Set task:
Put every line from the one containing "The image size is (1000, 750)." down to the one containing "Action: coord(79,618)" into a Markdown table with the columns Row and Line, skipping blank lines and leaving out the pictures.

Data to use:
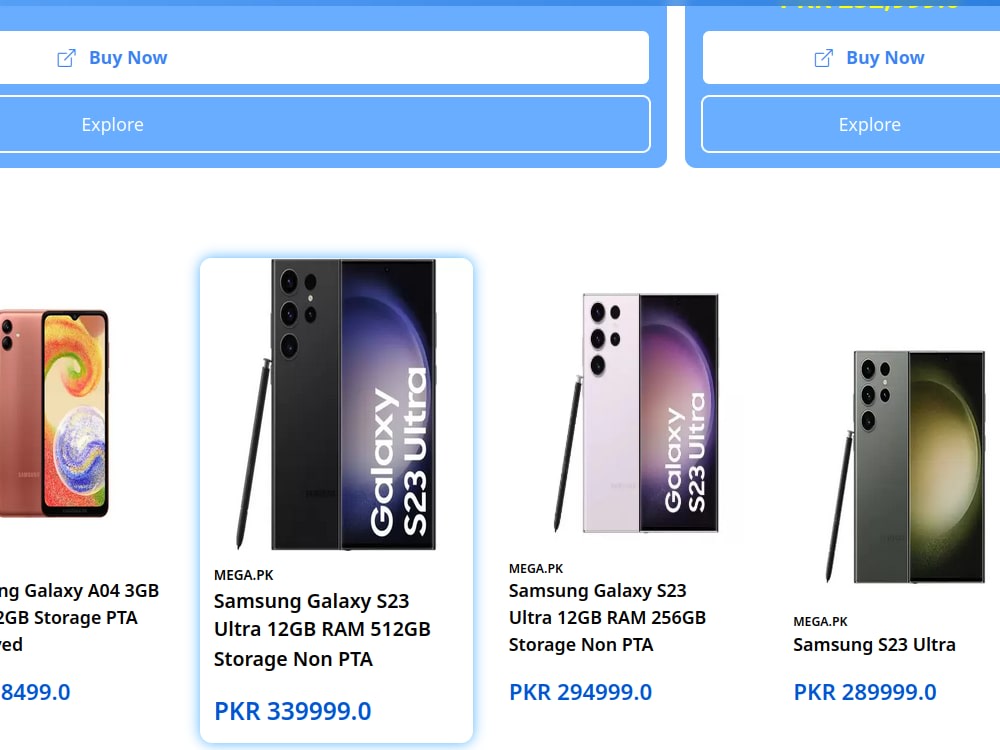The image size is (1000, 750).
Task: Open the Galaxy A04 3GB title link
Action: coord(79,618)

---

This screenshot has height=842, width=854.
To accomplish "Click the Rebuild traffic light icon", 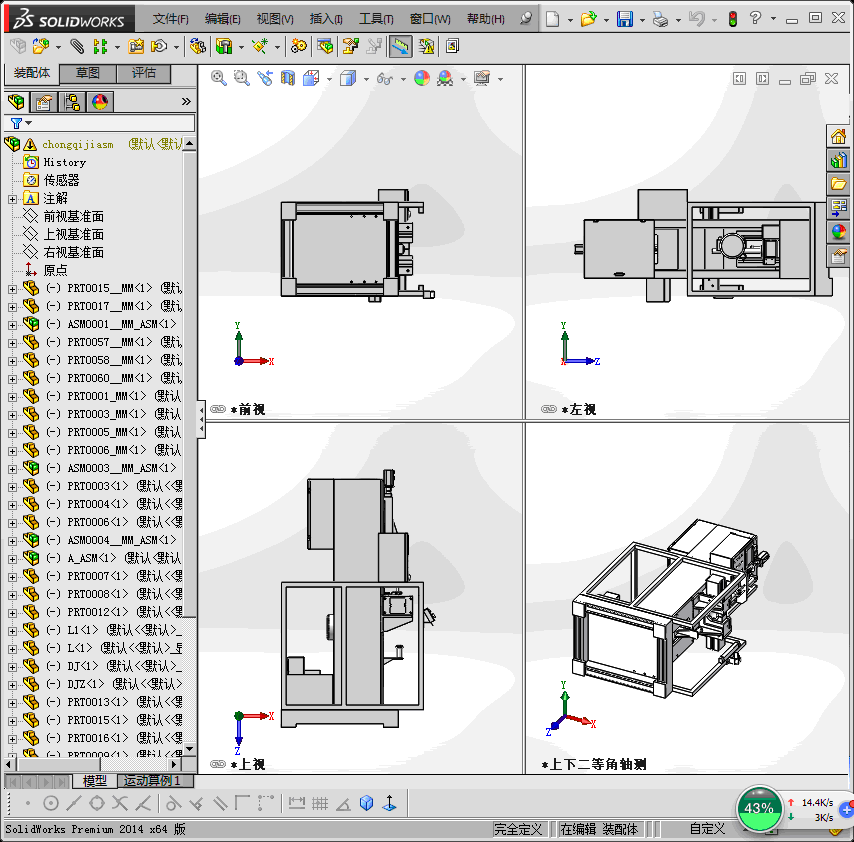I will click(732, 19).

The reply:
| Row | Line |
|---|---|
| 1 | The image size is (1000, 750). |
| 2 | Task: Open the Galaxy A04 3GB title link |
| 3 | Action: coord(79,618) |